| Work task |
The answer must be every line from the entries below that includes "will".
--- START ---
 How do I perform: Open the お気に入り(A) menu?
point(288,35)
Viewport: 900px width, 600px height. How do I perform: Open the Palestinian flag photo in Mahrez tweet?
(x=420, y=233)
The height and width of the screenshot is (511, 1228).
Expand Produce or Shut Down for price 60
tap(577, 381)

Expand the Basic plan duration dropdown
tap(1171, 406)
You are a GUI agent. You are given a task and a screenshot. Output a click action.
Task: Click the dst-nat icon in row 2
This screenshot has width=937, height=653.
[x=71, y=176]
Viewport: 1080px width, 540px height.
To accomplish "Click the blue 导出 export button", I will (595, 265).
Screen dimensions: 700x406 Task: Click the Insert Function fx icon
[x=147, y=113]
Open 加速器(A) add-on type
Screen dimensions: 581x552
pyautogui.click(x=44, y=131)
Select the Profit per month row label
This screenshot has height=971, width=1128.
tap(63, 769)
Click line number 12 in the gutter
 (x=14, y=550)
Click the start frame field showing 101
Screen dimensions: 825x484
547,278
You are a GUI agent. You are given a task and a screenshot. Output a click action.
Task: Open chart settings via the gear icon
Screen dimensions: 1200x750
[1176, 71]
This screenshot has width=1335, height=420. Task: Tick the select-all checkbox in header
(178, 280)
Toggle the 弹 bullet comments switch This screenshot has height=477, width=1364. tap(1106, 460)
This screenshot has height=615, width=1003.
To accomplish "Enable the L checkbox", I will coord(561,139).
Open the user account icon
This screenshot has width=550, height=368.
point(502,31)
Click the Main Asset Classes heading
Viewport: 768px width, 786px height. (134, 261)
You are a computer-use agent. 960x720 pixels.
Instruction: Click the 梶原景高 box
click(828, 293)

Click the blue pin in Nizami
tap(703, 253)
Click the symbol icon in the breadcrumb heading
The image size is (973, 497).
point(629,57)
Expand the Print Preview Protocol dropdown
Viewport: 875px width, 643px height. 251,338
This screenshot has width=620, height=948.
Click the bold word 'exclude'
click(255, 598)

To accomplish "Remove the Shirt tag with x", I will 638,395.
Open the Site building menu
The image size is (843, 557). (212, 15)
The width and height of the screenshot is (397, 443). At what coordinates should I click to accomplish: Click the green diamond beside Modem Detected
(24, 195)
--- END ---
| Result of this exercise |
To accomplish "Click the blue 导出 export button", I will (595, 265).
To accomplish "Enable the L checkbox", I will coord(561,139).
To accomplish "Remove the Shirt tag with x", I will 638,395.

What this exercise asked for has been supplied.